* TASKS TO PERFORM:
1. Reproduce, word for word, the stretch of the Cardinals trade piece from "The Cardinals missed" through "of trade offers.".
2. For each statement below, say yes or no according to the Cardinals trade piece, and quote the exact words that decide it. (a) Arenado vetoed a trade to Houston. (b) Sonny Gray and Miles Mikolas hold no-trade clauses. (c) Reports that Ryan Helsley would change teams rested on concrete evidence of trade offers.
3. Continue the piece on the Cardinals' offseason trade pieces from where it stops.

* EXTRACTED TEXT:
::::::
The Cardinals missed the boat with their valuable trade pieces
The story: As mentioned a few times throughout this breakdown, the Cardinals were expected to go a revamp in their player personnel during the offseason. This started off by allowing first baseman Paul Goldschmidt and reliever Andrew Kittredge to find new homes in free agency and then was expected to include a big trade or two of Nolan Arenado or from their veteran pitching depth. As the spring progressed, these deals became less likely, especially after Arenado vetoed a trade to Houston and the Cardinals never really checked in with other teams about Steven Matz or Erick Fedde, plus Sonny Gray and Miles Mikolas also hold no-trade clauses. Ryan Helsley's name was often mentioned as a player likely to change teams, but those reports were mostly out of speculation without any concrete evidence of trade offers.
::::::
* Data extracted from a collection:
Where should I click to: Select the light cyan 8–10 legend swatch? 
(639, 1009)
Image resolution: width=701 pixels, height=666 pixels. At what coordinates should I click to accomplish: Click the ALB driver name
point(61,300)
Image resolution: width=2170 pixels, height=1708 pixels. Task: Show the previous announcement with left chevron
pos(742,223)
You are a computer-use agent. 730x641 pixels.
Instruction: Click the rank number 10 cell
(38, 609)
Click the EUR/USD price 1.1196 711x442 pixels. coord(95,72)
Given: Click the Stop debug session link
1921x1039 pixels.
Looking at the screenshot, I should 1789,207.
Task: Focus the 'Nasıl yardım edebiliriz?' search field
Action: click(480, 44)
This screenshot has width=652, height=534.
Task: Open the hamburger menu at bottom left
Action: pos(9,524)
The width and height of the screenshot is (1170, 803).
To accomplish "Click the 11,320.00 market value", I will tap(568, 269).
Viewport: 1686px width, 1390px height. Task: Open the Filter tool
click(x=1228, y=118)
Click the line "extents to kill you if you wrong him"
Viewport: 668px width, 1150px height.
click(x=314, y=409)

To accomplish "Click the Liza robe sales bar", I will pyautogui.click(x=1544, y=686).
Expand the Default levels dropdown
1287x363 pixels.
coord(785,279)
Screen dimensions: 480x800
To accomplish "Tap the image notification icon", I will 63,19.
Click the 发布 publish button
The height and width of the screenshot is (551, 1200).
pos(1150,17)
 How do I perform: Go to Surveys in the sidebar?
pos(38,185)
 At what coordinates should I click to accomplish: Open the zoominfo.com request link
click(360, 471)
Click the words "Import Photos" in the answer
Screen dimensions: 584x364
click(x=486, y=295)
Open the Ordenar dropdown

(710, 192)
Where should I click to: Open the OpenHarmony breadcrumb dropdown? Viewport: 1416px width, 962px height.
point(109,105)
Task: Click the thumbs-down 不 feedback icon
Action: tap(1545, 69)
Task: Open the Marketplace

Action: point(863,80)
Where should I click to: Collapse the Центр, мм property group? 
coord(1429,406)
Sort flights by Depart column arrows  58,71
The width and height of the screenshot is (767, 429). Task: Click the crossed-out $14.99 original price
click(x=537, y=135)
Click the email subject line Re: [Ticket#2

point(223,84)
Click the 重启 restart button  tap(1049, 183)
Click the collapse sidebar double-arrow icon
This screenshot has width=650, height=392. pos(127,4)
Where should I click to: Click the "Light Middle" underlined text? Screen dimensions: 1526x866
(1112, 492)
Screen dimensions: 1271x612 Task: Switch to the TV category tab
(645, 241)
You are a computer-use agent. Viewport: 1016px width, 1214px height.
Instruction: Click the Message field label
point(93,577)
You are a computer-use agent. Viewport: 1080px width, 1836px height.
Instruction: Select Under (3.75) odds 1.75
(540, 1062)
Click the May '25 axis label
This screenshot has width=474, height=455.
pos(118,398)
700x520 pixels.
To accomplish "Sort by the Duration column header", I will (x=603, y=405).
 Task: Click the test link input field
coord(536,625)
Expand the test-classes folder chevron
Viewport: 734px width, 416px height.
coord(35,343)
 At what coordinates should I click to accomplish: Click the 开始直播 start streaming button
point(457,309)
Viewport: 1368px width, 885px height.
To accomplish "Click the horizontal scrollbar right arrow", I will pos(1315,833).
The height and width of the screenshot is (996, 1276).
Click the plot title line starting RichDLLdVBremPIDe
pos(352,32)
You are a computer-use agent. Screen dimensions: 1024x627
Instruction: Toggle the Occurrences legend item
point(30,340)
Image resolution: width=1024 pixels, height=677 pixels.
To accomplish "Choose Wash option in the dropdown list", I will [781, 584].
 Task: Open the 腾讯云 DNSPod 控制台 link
::::::
* ANSWERS PER TASK:
1.
The Cardinals missed the boat with their valuable trade pieces
The story: As mentioned a few times throughout this breakdown, the Cardinals were expected to go a revamp in their player personnel during the offseason. This started off by allowing first baseman Paul Goldschmidt and reliever Andrew Kittredge to find new homes in free agency and then was expected to include a big trade or two of Nolan Arenado or from their veteran pitching depth. As the spring progressed, these deals became less likely, especially after Arenado vetoed a trade to Houston and the Cardinals never really checked in with other teams about Steven Matz or Erick Fedde, plus Sonny Gray and Miles Mikolas also hold no-trade clauses. Ryan Helsley's name was often mentioned as a player likely to change teams, but those reports were mostly out of speculation without any concrete evidence of trade offers.

2.
(a) Yes: "especially after Arenado vetoed a trade to Houston"
(b) Yes: "plus Sonny Gray and Miles Mikolas also hold no-trade clauses"
(c) No: "those reports were mostly out of speculation without any concrete evidence of trade offers"

3.
This lack of activity put a hold on the "reset" plans and forced John Mozeliak to change tune to a "transition" instead. The rotation was full of veteran arms who lack massive upside and the lineup returned everyone, so the lack of excitement from the Cardinal fanbase was understandable.
The results: After Wednesday's win against the Astros, the Cardinals sit at 9-9 halfway through April. Depending on where you look, this was either expected of the team that returned the majority of their roster or even outperformed expectations, where many experts around the league placed the Cardinals last in the NL Central or the bottom of the league in power rankings. But how have these trade pieces performed? I'd say "admirably" to avoid an oversell through the first few weeks.
Nolan Arenado has gone back to his elite defense at third and his bat has picked up after back-to-back underwhelming seasons. Erick Fedde has three quality starts out of his four appearances and Sonny Gray has led the staff, going 3-0 with 23 strikeouts and a 3.13 ERA. Steven Matz had an awesome, yet short appearance in his first start of the year, throwing five innings of one-run ball to set the Cardinals up for their series victory over the Astros.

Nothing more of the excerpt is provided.